THIS WEEK’S PLAYLIST // 9.24.13

I skipped a couple of weeks of playlists because I’ve been very busy with very strange new occupations.

Since arriving in New York, I’ve become a yes person. Yes, I’ll write an article about GMOs for your website. Yes, I’ll part-time waitress at your Lower East Side restaurant. Yes, I’ll assist with your matchmaking business. There’s no room for no’s right now, and that feels good. Busy as hell, but doing something different every three hours every day of the week. I feel like a human petri dish full of agar growing a dozen different fuzzy multicolored little cultures. Still hoping that one will take over the others at some point, but right now this feels just fine, walking 40 blocks a day.

Here’s to trying to hustle.

1. Q Lazzarus—”Goodbye Horses”

Watched the Elijah Wood slasher flick Maniac this week, which was gruesome, super psychological, and legitimately eerie; something I wouldn’t say about many contemporary horror movies. On the other hand, the second half wasn’t very good. But like its better-known predecessor Silence of the Lambs, it has this really great 1988 dance ballad with one of the hookiest synth lines ever and that haunting, swaying melody. All I can think about is psychologically disturbed people slow-dancing to it with corpses, and yet it maintains its romance. Tried to do karaoke to it last night but sadly it was not to be found. Someday. Great article about the cultishness and legacy of this song here.

2. Drake—”Hold On, We’re Going Home”

I saw Drake’s performance of this song at the VMA’s and was like OH WOW, he’s SINGING and THIS IS NOT BAD and then I totally forgot about it until three days ago when Drizzy’s album leaked and a gent mentioned how amazing this song is. Oh god, yesterday I was so gluttonously agreeing—I probably listened to it 15 times in the last 24 hours.

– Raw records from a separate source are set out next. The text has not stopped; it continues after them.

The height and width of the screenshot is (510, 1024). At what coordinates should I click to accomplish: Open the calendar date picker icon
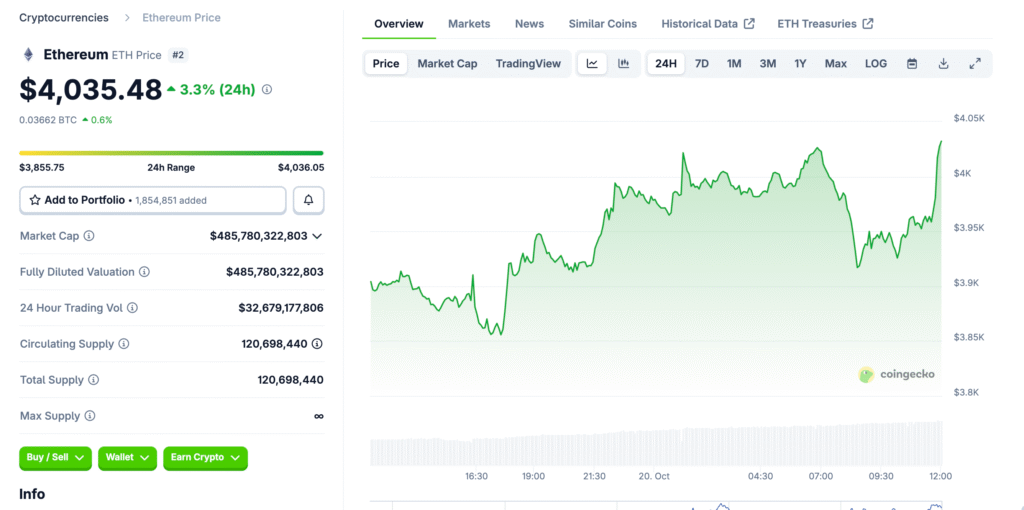pos(912,64)
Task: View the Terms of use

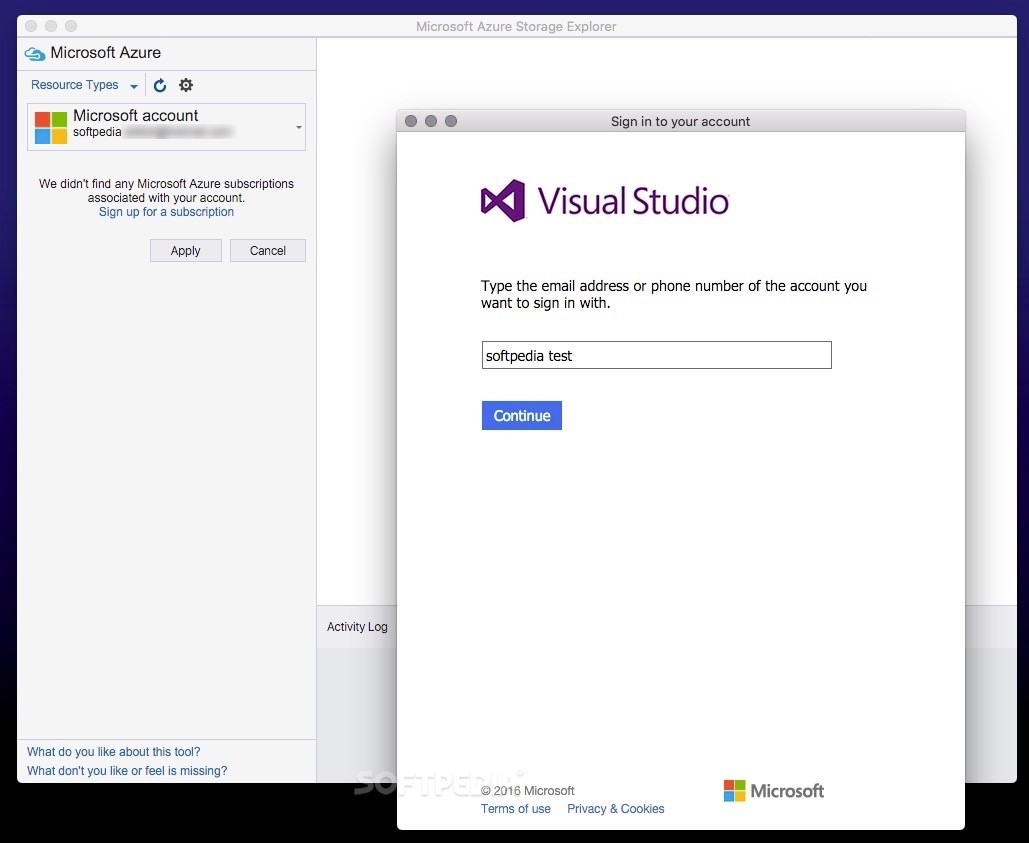Action: click(515, 809)
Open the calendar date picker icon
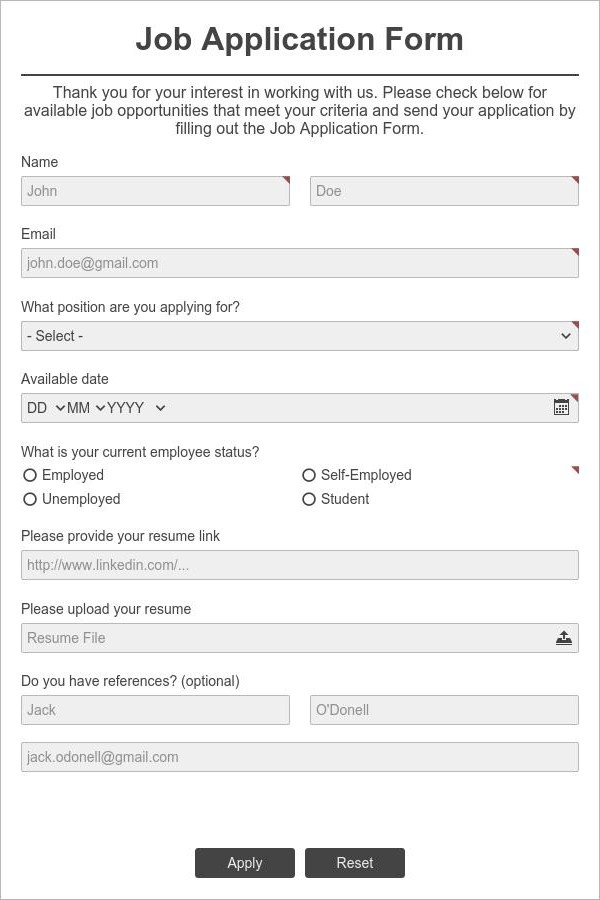The height and width of the screenshot is (900, 600). tap(562, 407)
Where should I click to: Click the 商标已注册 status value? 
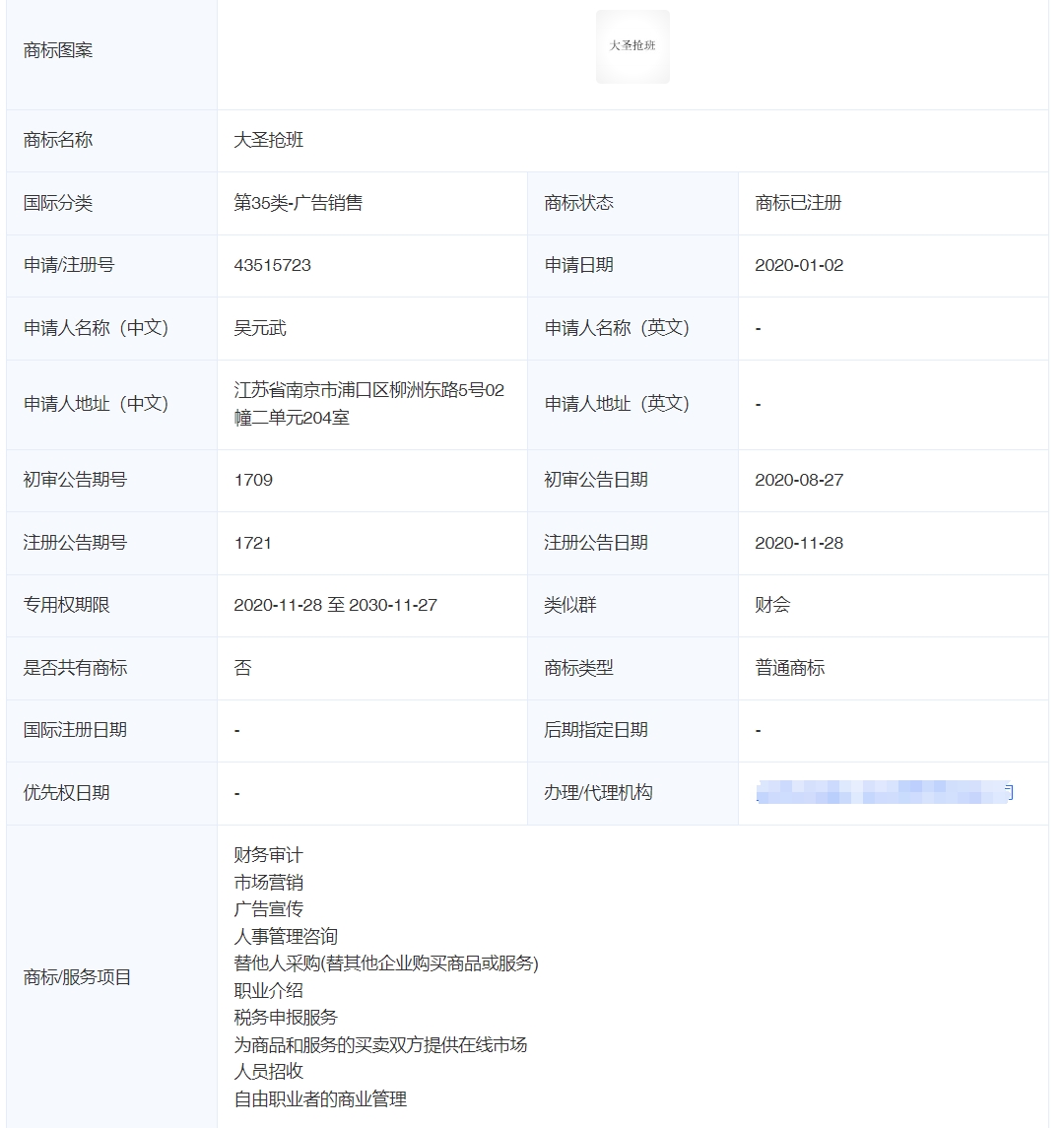793,203
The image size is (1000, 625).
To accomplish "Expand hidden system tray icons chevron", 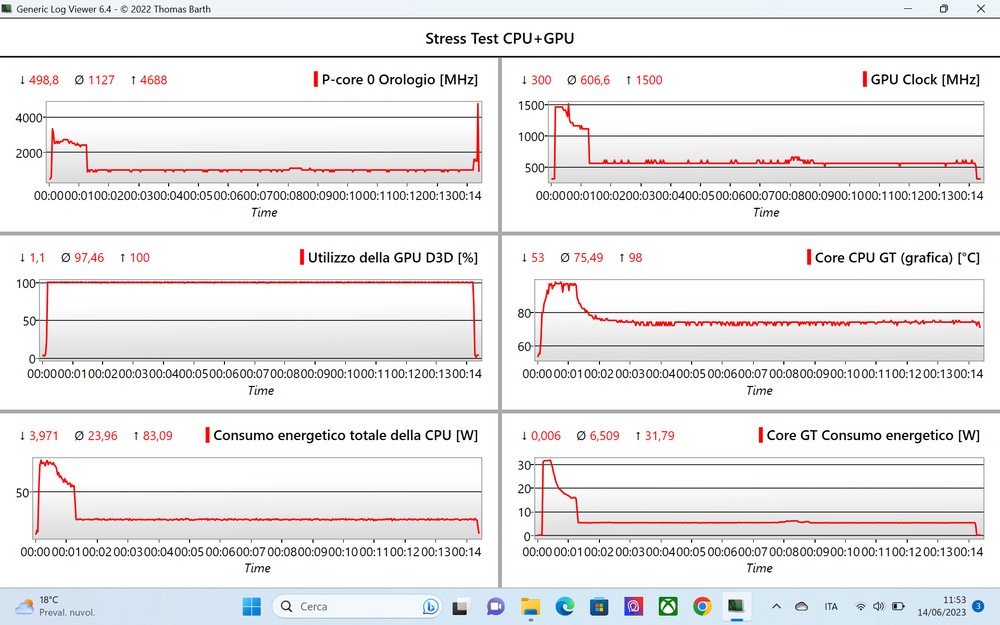I will pos(776,606).
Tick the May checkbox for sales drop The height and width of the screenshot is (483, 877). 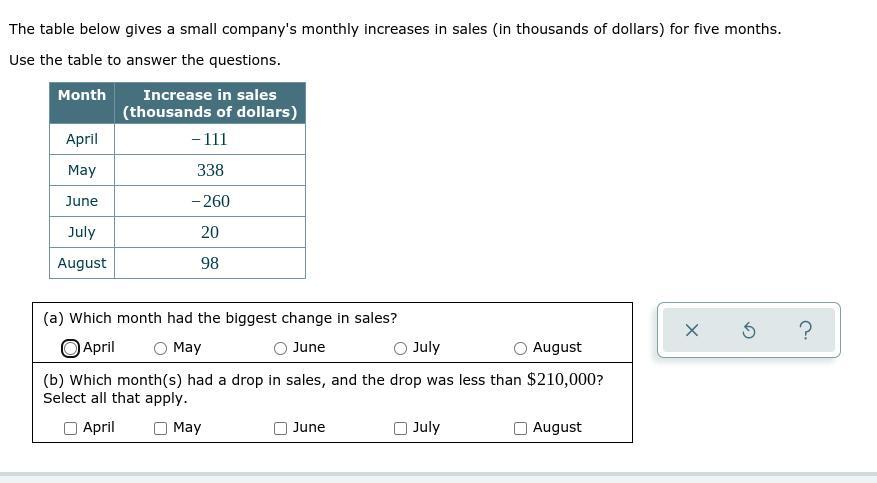coord(161,428)
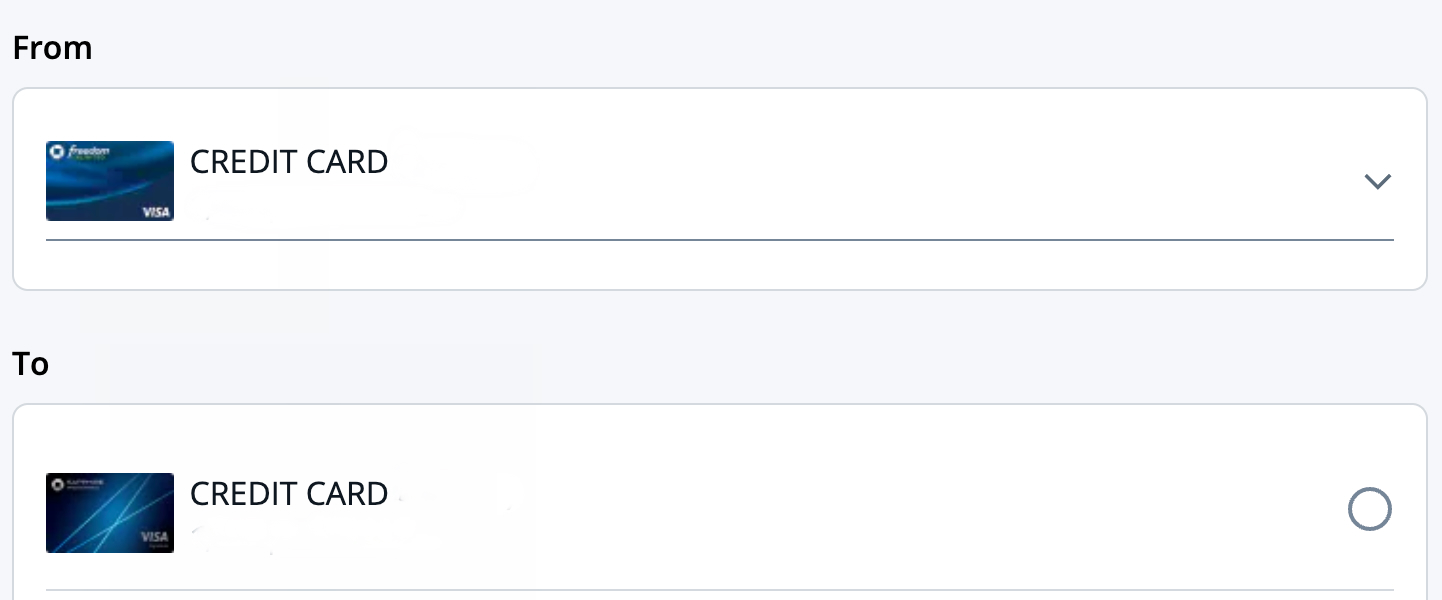
Task: Click the divider line under the From card
Action: tap(719, 239)
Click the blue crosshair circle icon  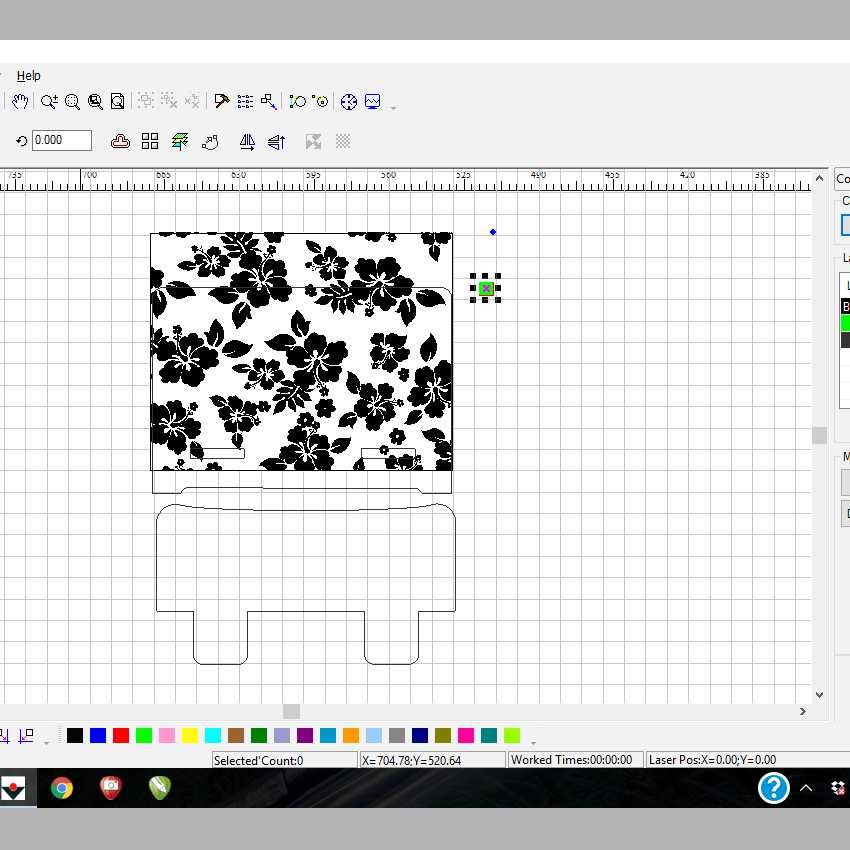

Okay, may we briefly reflect on the ongoing legacy of Degrassi: The Next Generation? I was up on Aubrey Graham/Drake/Jimmy years before he even ended up in that wheelchair that everyone loves to put him on blast for.

It’s only when seeing 14-year-old Aubrey pal around with Sean Cameron and Spinner Mason, taking middle school breezies out for Canadian milkshakes like it’s his job and giving them tender tongueless smooches, that you can truly appreciate the development of the Drizzy persona and the delightful novelty of him rapping “She just want to smoke and fuck / I said ‘Girl, that’s all that we do.'” (In “The Language,” not this track, which is the for-the-ladies R&B croon of the album.)

3. Desireless—”Voyage, Voyage”

When people wax about French New Wave, they’re usually talking Breathless, but don’t discount dark 80s dance music from the land of berets. Desireless was the cross-continent cross between Siouxsie, Human League, and Berlin. There was a time when I was fluent in French. Sadly, that time has passed, but I still find the language, especially when sung by a breathy lady, to be the equivalent of half a Xanax and a glass of wine. If you found yourself rewatching Megan Draper’s “Zou Bisou Bisou” o’er and o’er, here’s one for ya.

4. Ride—”Leave Them All Behind”

Embarrassingly, one thing that I got super excited about when moving to New York is the Topshop flagship store. Whether it was because of the impressive variety of angora sweaters and crop tops or just my unabashed materialism, I walked in and whirled around in wide-eyed glee like the kids in Willy Wonka & the Chocolate Factory.

BUT I DIGRESS. I heard this in Topshop the other day. It’s been hard to leave behind my friends, family, and Sheltie-Corgi mix on the West Coast, and it was just really right for that moment. Which is all you can ever really ask for in a song, anyway.

Wheels turning around
Into alien grounds
Pass through different times
Leave them all behind

5. Lykke Li—”Silver Springs”

Angelic Scandinavian dark-pop dame Lykke Li covering one of Fleetwood Mac’s best and most earnest songs. Best song on this compilation by far, and the only one that does justice to Stevie and her brood.